I turn at the sound of the greeting. A few small fish are darting about near the surface, and they call out a message with their high-pitched voices, but the dialect here is strange and I can’t decipher it. Something about welcoming me with open arms, perhaps? They are gone before I can reply, flashing like jewels, and I wonder what they meant as they disappear. I can still detect their scales from a long way off—the water here is much clearer than the turbid shallows at home, unsullied by scraps of seaweed or floating debris. The only things I can see are the dancing shadows of the waves reflected on the clear sandy bottom.
I trundle along then, on the lookout for other hermits, wondering what my tropical brethren would look like, lost in a reverie until something floats past. I glance up, but it’s gone, too quick for me to see it. No matter, I think, but then I see another object float past, and this time I get a good look. It’s thin and pale, almost like a broken piece of a crab carapace…
Suddenly I stumble. I’ve tripped over a fragment of coral, and I slow down for a moment, observing my surroundings. The sandy bottom has been replaced by the edge of a rocky reef, and here, for the first time, is a multitude of life. A nearby scallop watches me with its many eyes before snapping shut; a shrimp dances over a hovering wrasse, cleaning it of parasites; a school of parrotfish swims over the crest and begins munching on coral heads.
Time to find a place to hide.
I examine a set of rocks to my left, which seems promising, but reject them a moment later; the black crevice at their base gives me a bad feeling. No, thank you, I think, hurrying forward, because I have a sense that the crevice isn’t empty, and I don’t want to know what’s inside. The other side of the pile isn’t much better, though—once I’ve rounded it, I find myself in a field of objects, strewn about like pieces of chips left on the boardwalk, and then I get a whiff of one, and I know what they are.
The remains of a large crab.
The smell is unmistakable, and then I get visual confirmation, because I spot a fragment of a claw, the pieces of a jointed leg. There’s another, and another…that’s when I realise this is not the remains of one crab, but many. I’m standing in a crustacean graveyard.
Crap on a crabcake.
I feel a creeping dread, because these crabs are much bigger than I am, and whatever ate them is a powerful predator. Suddenly I remember the fish calling out to me, and I wonder whose arms they were referring to…

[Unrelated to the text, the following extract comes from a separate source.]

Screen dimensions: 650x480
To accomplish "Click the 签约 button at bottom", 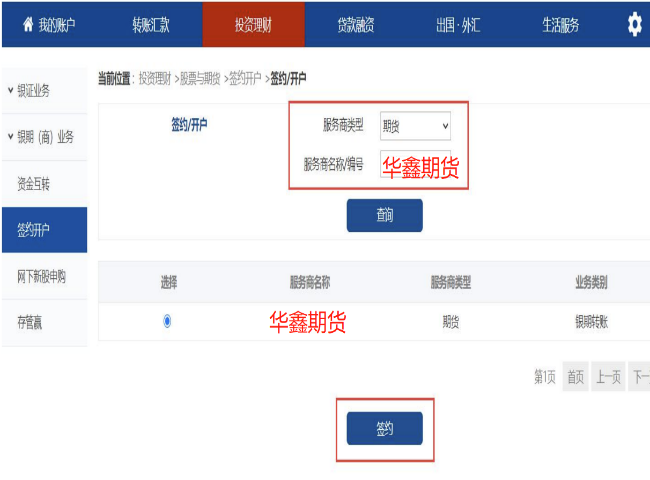I will (x=384, y=428).
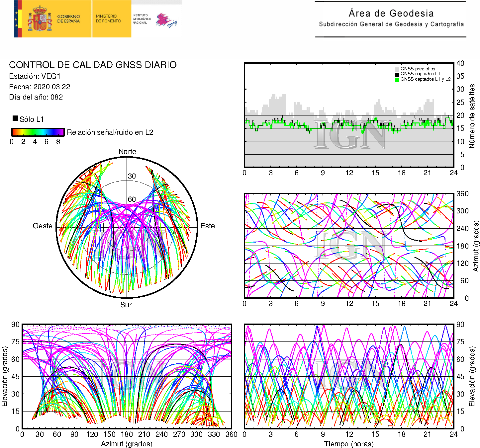This screenshot has height=448, width=480.
Task: Click the Fecha: 2020 03 22 text
Action: 40,87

The little hairs on my claws stand up then, because I have a sense that something is very wrong. I turn back towards the rocks, but see nothing. The sense persists though, and I stare at them anyway, and that is when I spot it: a barely perceptible movement, a change in the appearance of the coral rubble, as if a piece of it is moving. I look closer and perceive a creeping tendril winding its way along the base of the crevice.
The tentacle of an octopus.
My foregut drops, because here is a formidable foe, a predator that loves eating crabs, hermit or otherwise. I turn away and scuttle off at hyperspeed (my version of it, anyway), even though I know it’s no use—I can’t outrun this enemy. An octopus is far too agile to let a hermit crab escape. Don’t look back, I think, but I can’t help it, and sure enough, my frantic glance reveals that one of the rocks has detached from the pile and is sitting right behind me. A moment later I feel a powerful coil wrap itself around my shell.
Double crap.
I panic then, because Merv told me that octopuses have beaks—like underwater hawks, but worse—and I don’t want to encounter it, and that’s when a dark blob appears in the water. For a moment I think I’ve disgraced myself, but then another one appears, and another, and I know it’s the shell doing its thing again. I wish I knew what was happening—I wish I could talk to Merv—and just as the arm pulls me towards the cephalopod’s central orifice and the beak of death, darkness swallows me up, and I disappear once more.
* * *
This time, there’s no water gently lapping on a tropical beach. Instead I see four glass walls, a plastic plant, a tiny treasure chest, and a weird-looking rock.
Crap on a crabcake.
I’m in a tank of some kind, that much is clear, but where? I walk to the edge of the nearest glass wall; beyond it is an enclosed chamber full of unfamiliar structures. They have sharp angles, nothing like the soft shapes of water-sculpted objects, and they smell of chemicals and vertebrate pheromones, and then I remember something else Merv told me.
“Sometimes humans take hermit crabs as pets, and put them into glass tubs for the rest of their lives, and feed them lettuce.”
“What’s lettuce?” I’d asked, because he’d said this last bit with considerable disdain.
“Something meant for rabbits.”
I recall that conversation now, along with the fact that I didn’t ask what rabbits were, and I feel a bit of panic as I realise I’m trapped. There’s no way out—I’m stuck here with the sand and the rock and the plant and the treasure chest. But then I remember something else: my shell. Maybe I can use it to escape—after all, it worked twice so far. I close my eyes and think of bubbles, but nothing happens.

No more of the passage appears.